Los Angeles Mayor Eric Garcetti announced new Metro schedules and extended relaxed parking rules during a briefing on the city’s coronavirus response Tuesday, during which officials also discussed the city’s prosecution of nonessential businesses that remain open.

The mayor said that starting Sunday, Metro will run each day as it would on Sundays, with some extra services added. Although it will maintain 70% of normal services, Metro will keep all employees working.

The extension of the stay-at-home order until May 15 will apply to parking enforcement changes as well, the mayor announced. The relaxed rules are highlighted on the L.A. Department of Transportation website and include changes to residential street sweeping, expired registration on vehicles, rush-hour parking restrictions, towing for abandoned vehicles and overnight parking.

Garcetti also announced that anyone with symptoms can now get a same-day or next-day testing appointment.

L.A. City Attorney Mike Feuer joined the mayor’s briefing and discussed the work of a city task force, tackling price gouging and false claims online.

There are now 14 nonessential businesses being prosecuted by the city for failure to heed to the mayor’s executive order to close their doors. The businesses include seven smoke shops, a print shop, a massage spa, a beauty supply store, a car wash, a shoe store, an auto detailer and an electronic store.

Overall, a majority of the 1,400 businesses that LAPD has visited have been compliant, according to Feuer, with 79 being referred to the city’s attorney’s office for misdemeanor violations.

“If we must, we will file prosecutions and follow up,” Feuer said, as the mayor urged people to report ongoing violations.

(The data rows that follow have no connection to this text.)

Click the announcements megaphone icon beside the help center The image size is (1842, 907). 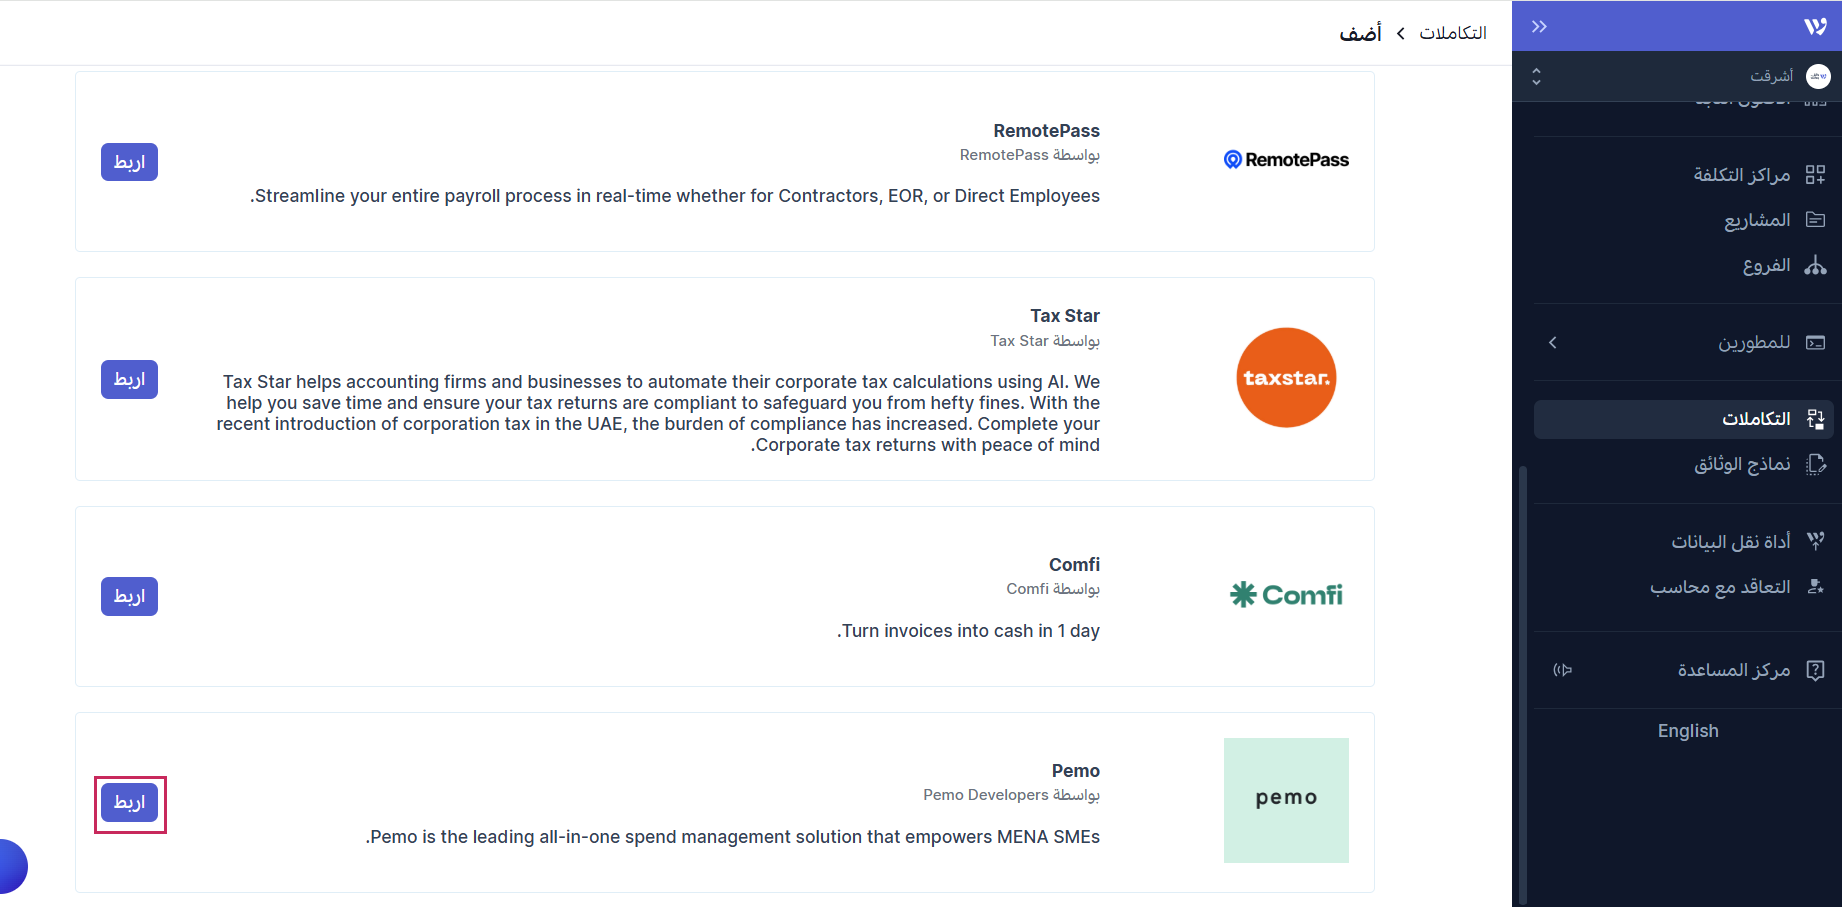click(1562, 670)
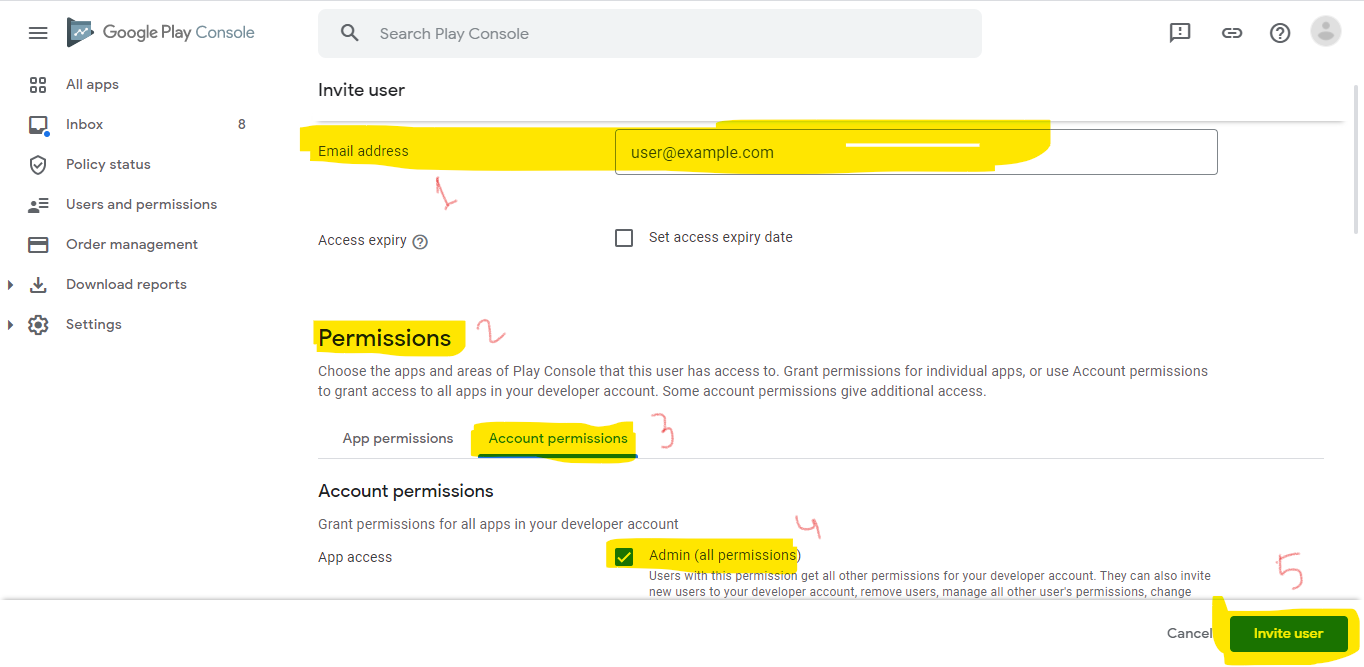Click the copy link icon
This screenshot has height=667, width=1364.
pyautogui.click(x=1232, y=33)
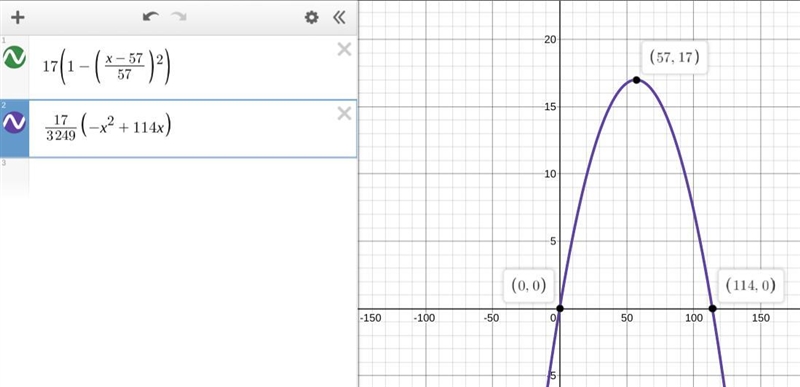
Task: Click the plus Add Item icon
Action: 18,17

The task force is also targeting those people or businesses that are price gouging, meaning increasing the price of an item by more than 10% of what it was the day before the emergency order went into effect, Feuer said.

Amazon is reporting third-party sellers who are increasing prices to the city attorney’s office, he added, which is then prosecuting those sellers.

Feuer also emphasized that people should be weary of misinformation online. For example, he said that there is currently no federally approved at-home coronavirus test. And, apparently the city has contacted Norwegian Cruise Line to stop claiming that taking a cruise to a warm place can help to avoid the virus, Feuer said.

Additionally, for the second time, a state court Tuesday denied a request to allow gun stores to reopen amid the stay-at-home orders, according to the city attorney’s office.

The briefing comes a day after Garcetti announced the Angeleno Card — a prepaid debit card with up to $1,500 for families in need. The privately funded campaign will provide a no-fee card of either $700, $1,100 or $1,500, depending on the size and income of each household, for those who are below the federal poverty line and apply.

During Tuesday’s briefing, Garcetti said that the overwhelming demand for the card — 56,000 applications from city of L.A. residents — caused the website to crash.

By midnight Wednesday, all non-medical essential business that are open to the public in L.A. County must complete a social distancing protocol for their facility and post it at or near the entrance.

The county saw its largest single-day jump in coronavirus deaths Tuesday, with 360 total fatalities. And for the first time, the overall case count exceeded 10,000.